_What this task involves_: Copy the records word for word, from the beginning through the line containing "click(x=340, y=228)".

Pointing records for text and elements
──────

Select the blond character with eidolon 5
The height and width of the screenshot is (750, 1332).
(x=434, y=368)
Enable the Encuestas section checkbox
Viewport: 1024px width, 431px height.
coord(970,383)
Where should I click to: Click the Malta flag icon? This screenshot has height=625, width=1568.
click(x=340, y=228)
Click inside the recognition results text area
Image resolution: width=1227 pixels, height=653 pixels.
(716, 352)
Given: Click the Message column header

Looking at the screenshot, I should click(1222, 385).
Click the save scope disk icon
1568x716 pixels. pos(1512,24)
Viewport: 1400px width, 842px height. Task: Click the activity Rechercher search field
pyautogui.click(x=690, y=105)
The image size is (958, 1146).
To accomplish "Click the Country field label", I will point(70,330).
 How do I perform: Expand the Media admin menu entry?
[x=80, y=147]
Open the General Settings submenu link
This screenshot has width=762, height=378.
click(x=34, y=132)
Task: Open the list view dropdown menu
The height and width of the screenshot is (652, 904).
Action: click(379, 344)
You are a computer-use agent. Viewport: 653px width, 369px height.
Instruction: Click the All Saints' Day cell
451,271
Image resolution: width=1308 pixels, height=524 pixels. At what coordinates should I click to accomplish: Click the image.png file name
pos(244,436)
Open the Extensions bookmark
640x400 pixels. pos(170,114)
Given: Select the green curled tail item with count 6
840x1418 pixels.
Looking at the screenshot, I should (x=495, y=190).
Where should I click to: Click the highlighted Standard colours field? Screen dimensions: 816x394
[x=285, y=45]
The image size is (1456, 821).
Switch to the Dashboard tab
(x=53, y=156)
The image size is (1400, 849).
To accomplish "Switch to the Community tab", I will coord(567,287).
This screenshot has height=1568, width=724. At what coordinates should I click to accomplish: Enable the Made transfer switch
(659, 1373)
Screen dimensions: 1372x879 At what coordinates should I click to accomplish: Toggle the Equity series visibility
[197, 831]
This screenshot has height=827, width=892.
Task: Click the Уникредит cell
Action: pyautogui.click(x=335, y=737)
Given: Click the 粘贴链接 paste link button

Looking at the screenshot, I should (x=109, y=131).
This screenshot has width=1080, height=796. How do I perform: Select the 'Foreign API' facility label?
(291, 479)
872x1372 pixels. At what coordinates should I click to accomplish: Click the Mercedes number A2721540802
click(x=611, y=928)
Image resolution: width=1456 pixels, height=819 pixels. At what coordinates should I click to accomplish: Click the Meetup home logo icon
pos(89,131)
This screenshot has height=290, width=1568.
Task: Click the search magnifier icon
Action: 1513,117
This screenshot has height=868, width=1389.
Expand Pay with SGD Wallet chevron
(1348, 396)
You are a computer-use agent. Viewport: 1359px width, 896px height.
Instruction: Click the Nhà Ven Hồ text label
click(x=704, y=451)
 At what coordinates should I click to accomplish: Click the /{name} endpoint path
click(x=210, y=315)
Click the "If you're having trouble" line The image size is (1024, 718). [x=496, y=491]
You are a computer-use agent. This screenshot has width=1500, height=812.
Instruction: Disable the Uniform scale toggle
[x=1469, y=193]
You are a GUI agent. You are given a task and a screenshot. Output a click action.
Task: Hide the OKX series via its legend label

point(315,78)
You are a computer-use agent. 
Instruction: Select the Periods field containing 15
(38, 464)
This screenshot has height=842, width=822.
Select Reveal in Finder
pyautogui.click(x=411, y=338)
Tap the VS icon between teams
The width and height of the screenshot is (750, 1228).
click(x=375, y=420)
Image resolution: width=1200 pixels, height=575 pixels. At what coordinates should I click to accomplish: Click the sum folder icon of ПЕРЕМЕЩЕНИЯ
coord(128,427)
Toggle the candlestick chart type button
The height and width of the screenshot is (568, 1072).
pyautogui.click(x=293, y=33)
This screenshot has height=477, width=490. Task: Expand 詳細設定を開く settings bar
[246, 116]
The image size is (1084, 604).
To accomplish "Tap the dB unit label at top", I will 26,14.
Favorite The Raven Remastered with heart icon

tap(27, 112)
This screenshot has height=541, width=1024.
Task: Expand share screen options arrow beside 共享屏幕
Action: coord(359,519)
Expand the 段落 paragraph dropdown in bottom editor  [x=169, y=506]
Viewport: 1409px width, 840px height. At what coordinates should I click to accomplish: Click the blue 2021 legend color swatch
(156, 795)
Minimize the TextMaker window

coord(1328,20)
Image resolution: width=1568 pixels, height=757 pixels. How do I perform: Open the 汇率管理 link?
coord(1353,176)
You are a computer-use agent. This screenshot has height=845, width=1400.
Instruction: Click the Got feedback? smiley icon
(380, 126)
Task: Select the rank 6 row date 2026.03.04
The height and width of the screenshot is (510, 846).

──────

_Answer in full_:
Select the blond character with eidolon 5
The height and width of the screenshot is (750, 1332).
(x=434, y=368)
Enable the Encuestas section checkbox
Viewport: 1024px width, 431px height.
coord(970,383)
Where should I click to: Click the Malta flag icon? This screenshot has height=625, width=1568.
click(x=340, y=228)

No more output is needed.